## Page extract
┄┄┄┄┄┄
Saturday, January 1, 2011

Hi, my name is Ilse Griffin and I really like pickles, dogs, and books.

I have a memory box. It is exactly what it sounds like; a box full of memories. My mom brought it up from storage today so that I could go through it and then add more stuff to it. It's all part of the terrible process called "I'm going to Uganda in a month and moving out of my childhood bedroom forever in which I have gained nothing short of a grotesquely appalling amount of shit and haven't seen the floor in over three months".

I started going through this process yesterday, and it mostly involved blaring LCD sound system and half-heartedly going through my ancient CD collection of Backstreet Boys, Nirvana, and other such classics. It came abruptly to a halt when I made a fascinating archeological discovery of old make up I used in middle school, consisting of a million of glittery tube applier things that I used to smear all over my face before going to school. Because having sparkles all over your face got me a ton of guys. Simple a=b equation. Anyway, I got sidetracked. Then, suddenly nostalgic. Then, I opened these 10 year old sparkly tubes and was completely fucking delighted to discover that they smelled EXACTLY how I remembered them to. Awesome. Then, I got more nostalgic and introspective because catching whiff of something from my past always has this transportive ability...more than any other sense, smell can take me right back. Then, I thought really hard about how I should probably throw away the obscene amount of glittery lotions, tubes, eyeshadows, and other gross shit that I used to smear all over my body when I was 13, but then decided that I simply couldn't.

This is why my life is in shambles. A deadly combination of a complete inability to be organized, hyper-nostalgia for inane objects, and a 5-second attention span always brings "cleaning" and "packing" processes swiftly to a halt within 7 minutes of beginning.
┄┄┄┄┄┄
## Data excerpt
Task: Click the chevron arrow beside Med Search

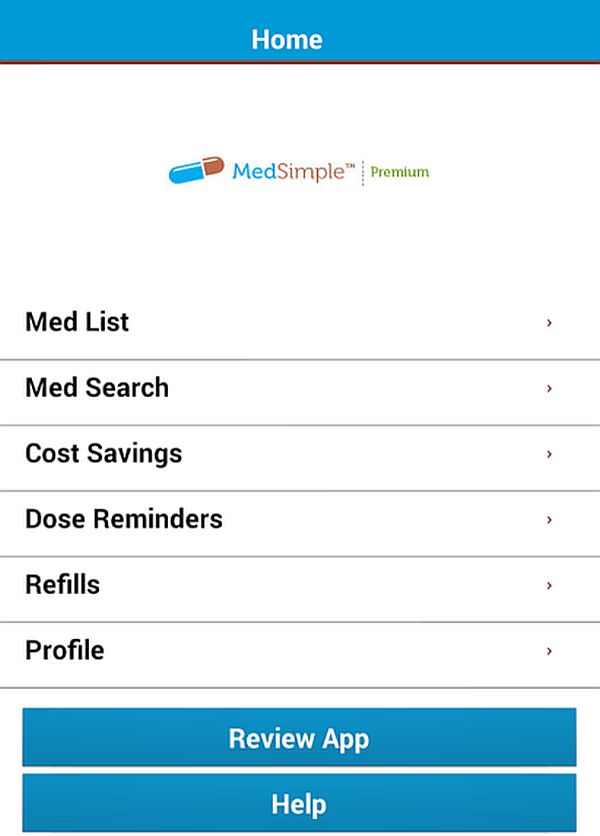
┄┄┄┄┄┄
## Work instructions
[A] In the blog post, to which country is the writer going in a month?
[B] Duplicate the passage of the blog post from "This is why" to "minutes of beginning.".

## Task-by-task answers
[A] Uganda.

[B]
This is why my life is in shambles. A deadly combination of a complete inability to be organized, hyper-nostalgia for inane objects, and a 5-second attention span always brings "cleaning" and "packing" processes swiftly to a halt within 7 minutes of beginning.